My organization, like many which serves the public, hosts a guest network through which our clients, vendors, etc. can gain largely unfiltered Internet access. Unsurprisingly, there is a good portion of traffic in that environment that falls somewhere on the range of suspicious to outright eye-gougingly bad. While we track some of the worst of what goes on there (using it as a free honeynet of sorts), we don’t have the resources to do response to our own little slice of the general Internet. That hasn’t stopped us from asking questions about this data and how we can use this to further our work on our critical internal networks.

With a recent increase of visibility into our potential bad traffic, my team wondered how we could explain what led up to a particular indicator of compromise (IOC) and what actions followed the traffic that finally triggered the klaxons.

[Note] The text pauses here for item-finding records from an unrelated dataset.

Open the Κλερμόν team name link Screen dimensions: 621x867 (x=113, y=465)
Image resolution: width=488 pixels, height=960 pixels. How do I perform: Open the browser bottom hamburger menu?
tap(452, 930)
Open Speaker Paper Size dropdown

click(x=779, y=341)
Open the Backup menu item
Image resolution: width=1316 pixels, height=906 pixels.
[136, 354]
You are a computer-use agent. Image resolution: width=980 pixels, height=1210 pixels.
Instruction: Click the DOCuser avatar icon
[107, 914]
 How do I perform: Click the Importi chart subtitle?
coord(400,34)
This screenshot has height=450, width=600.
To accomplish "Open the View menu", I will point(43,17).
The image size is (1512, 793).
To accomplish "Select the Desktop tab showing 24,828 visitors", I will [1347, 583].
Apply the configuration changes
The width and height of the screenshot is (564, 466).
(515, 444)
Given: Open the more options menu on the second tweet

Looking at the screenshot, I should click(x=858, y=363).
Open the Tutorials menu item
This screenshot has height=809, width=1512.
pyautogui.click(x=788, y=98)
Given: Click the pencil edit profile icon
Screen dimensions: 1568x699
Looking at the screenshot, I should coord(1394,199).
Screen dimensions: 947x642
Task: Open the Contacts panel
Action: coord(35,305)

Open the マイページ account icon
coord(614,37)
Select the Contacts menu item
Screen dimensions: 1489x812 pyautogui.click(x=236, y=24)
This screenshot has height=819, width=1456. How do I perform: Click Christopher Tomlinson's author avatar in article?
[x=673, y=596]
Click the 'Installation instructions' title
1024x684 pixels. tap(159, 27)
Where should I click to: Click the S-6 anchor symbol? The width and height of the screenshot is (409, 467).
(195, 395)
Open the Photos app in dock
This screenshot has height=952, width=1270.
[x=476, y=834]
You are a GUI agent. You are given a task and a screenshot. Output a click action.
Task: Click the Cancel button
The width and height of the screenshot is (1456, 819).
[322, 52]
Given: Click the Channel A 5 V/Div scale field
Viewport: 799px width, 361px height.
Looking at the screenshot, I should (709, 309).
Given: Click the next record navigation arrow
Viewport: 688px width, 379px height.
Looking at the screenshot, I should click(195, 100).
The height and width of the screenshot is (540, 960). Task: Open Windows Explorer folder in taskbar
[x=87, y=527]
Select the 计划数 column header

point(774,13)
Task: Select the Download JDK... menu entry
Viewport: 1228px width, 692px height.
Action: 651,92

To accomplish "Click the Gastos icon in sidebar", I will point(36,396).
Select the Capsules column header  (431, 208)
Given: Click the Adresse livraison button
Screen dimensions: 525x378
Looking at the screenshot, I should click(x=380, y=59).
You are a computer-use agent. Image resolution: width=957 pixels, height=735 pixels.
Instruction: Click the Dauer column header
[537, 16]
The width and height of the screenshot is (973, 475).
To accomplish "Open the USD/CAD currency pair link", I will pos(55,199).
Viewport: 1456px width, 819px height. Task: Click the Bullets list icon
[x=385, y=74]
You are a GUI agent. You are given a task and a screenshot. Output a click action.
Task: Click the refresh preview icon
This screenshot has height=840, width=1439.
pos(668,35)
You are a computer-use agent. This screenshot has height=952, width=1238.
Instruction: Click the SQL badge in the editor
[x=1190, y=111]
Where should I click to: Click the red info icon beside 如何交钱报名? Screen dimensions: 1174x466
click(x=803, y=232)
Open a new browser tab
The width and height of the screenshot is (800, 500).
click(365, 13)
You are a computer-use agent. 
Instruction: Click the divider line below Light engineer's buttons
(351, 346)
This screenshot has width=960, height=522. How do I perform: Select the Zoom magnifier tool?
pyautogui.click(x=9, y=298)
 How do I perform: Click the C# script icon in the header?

Getting a list of source/destination/port network flows out of our Elasticsearch environment is easily managed. Finding the right visualization to allow an analyst to scroll through the connections over time and understand the events around an IOC has been a surprisingly difficult design challenge. I threw out a post to the securitymetrics.org mailing list and received a good number of responses, but nothing that was an obvious winning solution. There are a couple of options I’m currently exploring, explained below. Stay tuned for mock ups as I get through the always painful first few prototypes.

Chord Diagrams

An example can be found at http://bl.ocks.org/mbostock/4062006.We’ve used this format before to show connections to/from our location for a fixed period of time. This is great for big overviews, but doesn’t well account for including the time dimension. There’s some support under the igraph package that should make testing this out pretty easy to do, though.

Movies

We recently took some code by @jayjacobs to create time lapse movies of network traffic. That was a great visual for a wow effect, but lacks power to allow an analyst to easily play forward and backwards and get more than a general sense of activity. Movie encoding also requires generating a large number of frames, making an sizable period of time very computationally expensive to display.

BioFabric

Detailed at http://www.biofabric.org/, this novel approach to taking complex graphs and detangling them is very intriguing. This doesn’t intrinsically address the time dimension, but may be useful if we aggregate the monitored time periods into a reasonable number of buckets. While I’d like to work with this format and better understand its strengths and weaknesses, the code for R looks immature so this one may sit on the back burner.

Hive Plots

Detailed at http://www.hiveplot.net/, these multi-axis representations are also intresting. I’m uncertain how readable these will be with dense connections, but there is a sample implementation for R (https://github.com/bryanhanson/HiveR) which I want to try out.

Gantt Charts

As all of the above solution involve one form of aggregation and time compression, I got to sketching some traditional Gantt charts that take aggregated data and display summary connection information. This may wind up being the default format we use as it is easy to create, relatively easy to interpret, and presents multiple time slots in a single dense view. Now I just have to code it. ;)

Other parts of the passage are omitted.